**TASK REQUIREMENTS**
Every entry must reappear in your answer exactly as written, though its pictures must not.

+++ RAW DATA +++

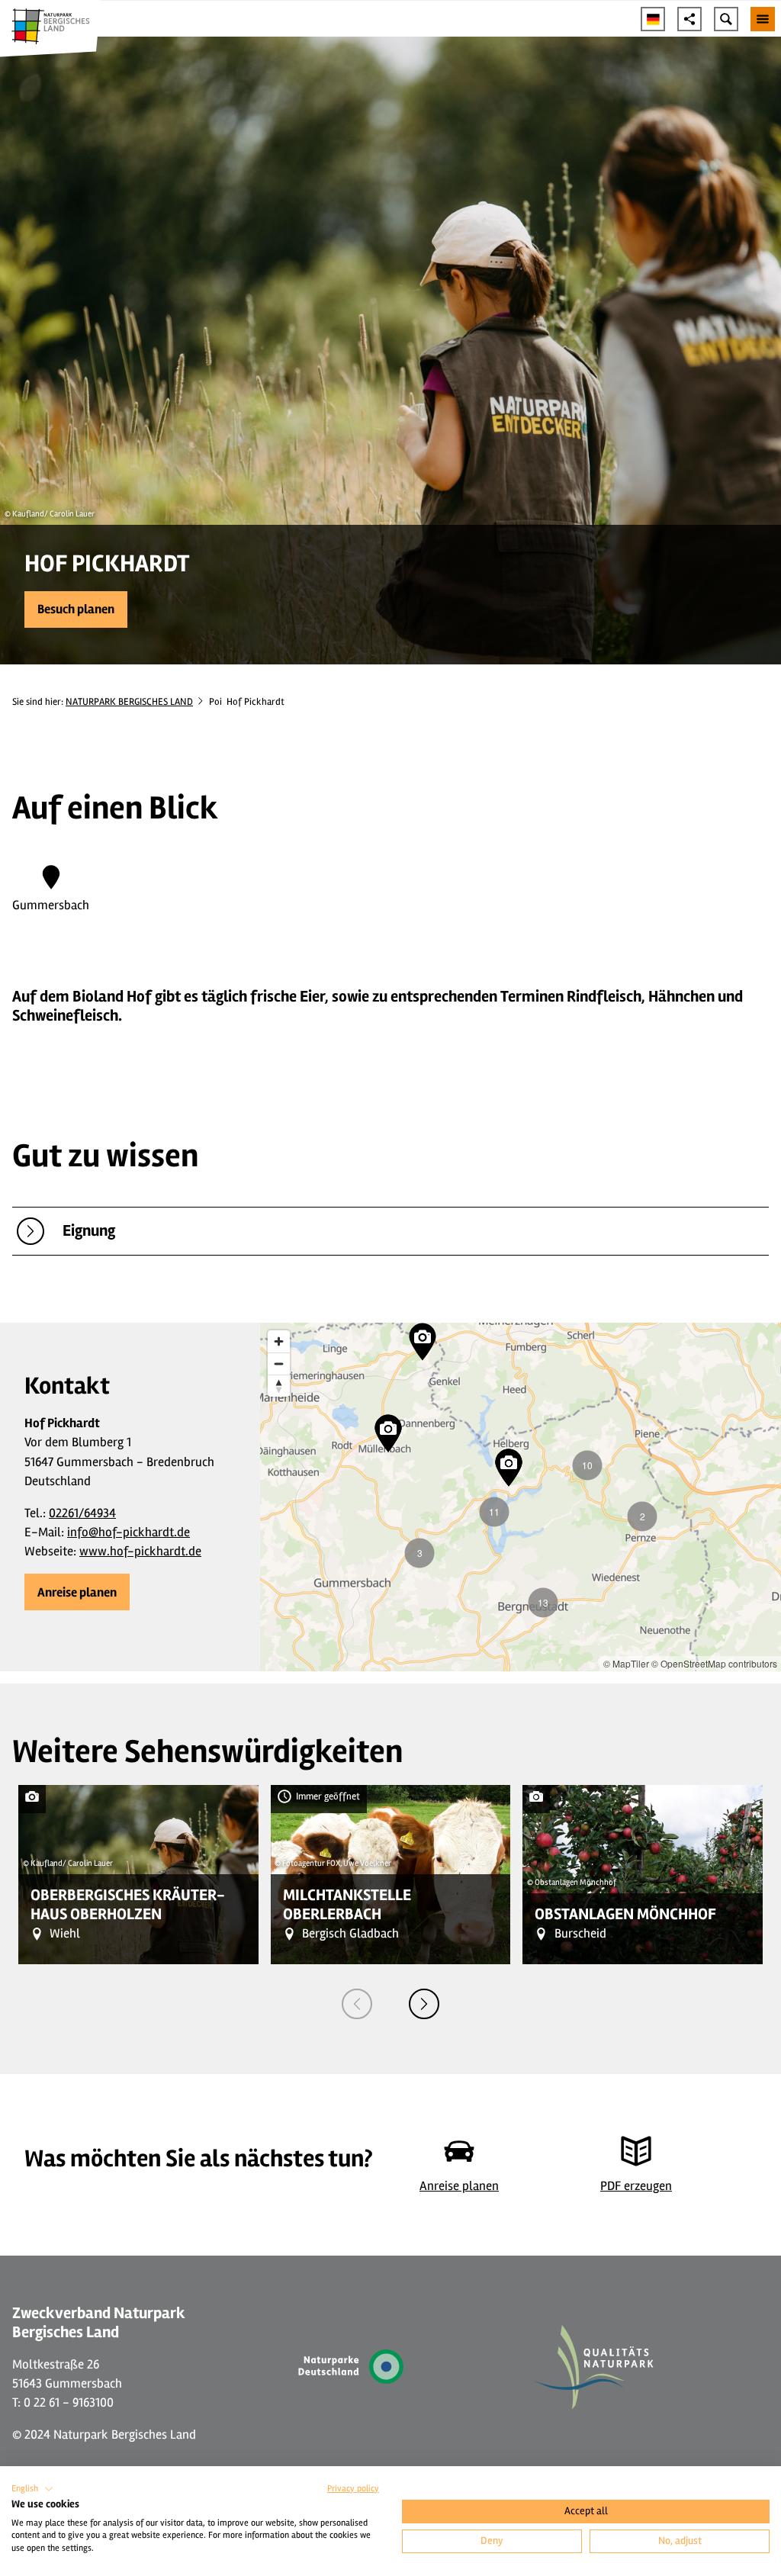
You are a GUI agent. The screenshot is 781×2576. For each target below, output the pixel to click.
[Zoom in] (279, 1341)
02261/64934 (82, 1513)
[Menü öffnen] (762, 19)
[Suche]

+++

**TASK RESPONSE**
You are a GUI agent. The screenshot is 781×2576. For each target below, output the pixel to click.
[Zoom in] (279, 1341)
02261/64934 (82, 1513)
[Menü öffnen] (762, 19)
[Suche]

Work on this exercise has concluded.